They closed the curtains and covered the mirrors, drawing in close and tight and safe. This wasn’t a time for the living, sun in the sky or no. This was one of the four days that belonged to the others, the dead and the never-so, the ones who dwelled in a distant place the living would only see when time had finished marching and their personal hourglass was empty of sand. This was her time. And it had been her time since 1927 and a boy with none of the manners he ought to have. Her hair was still bobbed short and her skirt still swirled around her knees, or at least it did on these days. Any other day and you’d never have picked her out of the crowd of college co-eds. Today, she was free to be herself though and to dance to a record that hadn’t been played anywhere but her mind since that year. Today, she smiled at a pretty girl and held out her hand, promising forever to the newly dead.
Her bass drum heart boomed so loudly the band on the stage could have used it to keep time. The trumpet crooned and the snare drum begged her to follow her dreams across the room to the beautiful brunette leaning against the bar. She took one last sip and set her glass down on the table. Pulling her courage on, she hummed along as she wove through the crowds. Stepping in alongside, she smiled and held out a small bunch of lavenders.
“How’s about a dance, sweetheart?”
The brunette turned, smiling shyly as she took in the flower and the suited woman offering it. Taking it, she slid away from the bar and tucked it into her hair in a fluid motion.
The night went on like that, with laughing and dancing until the midnight hour approached. The doors were suddenly flung open, church bells tolling the midnight hour somewhere in the distance. Heads snapped up all over the room as the lights came up and the police poured in. She turned, meaning to run together, but the brunette was gone. All that was left were their memories. She had no time, though, to worry about that. She had to make it out before she got caught.

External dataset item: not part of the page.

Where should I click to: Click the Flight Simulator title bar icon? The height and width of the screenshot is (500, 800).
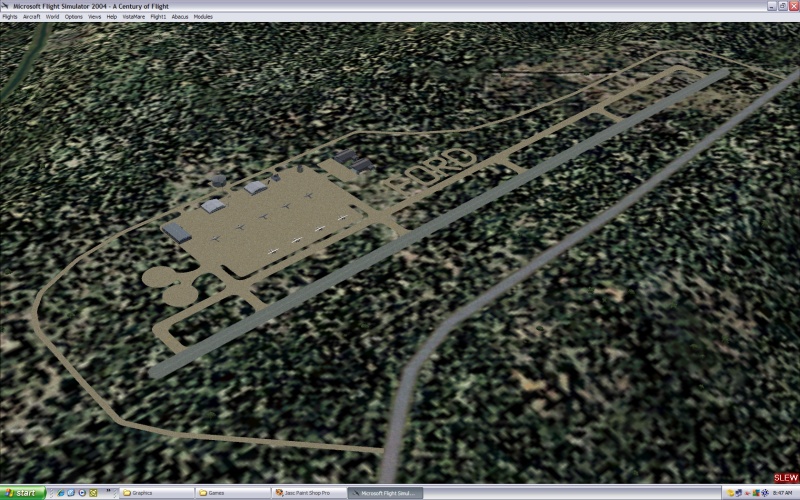[6, 5]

“I didn’t get her name.” The realization hit her like a truck as she stepped into her small apartment. “Dammit!”
Running her fingers through her short blond hair, she wondered if they would ever see each other again. But it was so unlikely. So unlikely that it hurt. With a sigh, her shoulder slumped and she hung her coat by the door. Leaning against the wall, she wondered. That club would be closed for a while after the raid. How could she possibly know which one to go to to find her again? It was like looking for a needle in a haystack or trying to find Cinderella without her glass slipper. Hopeless.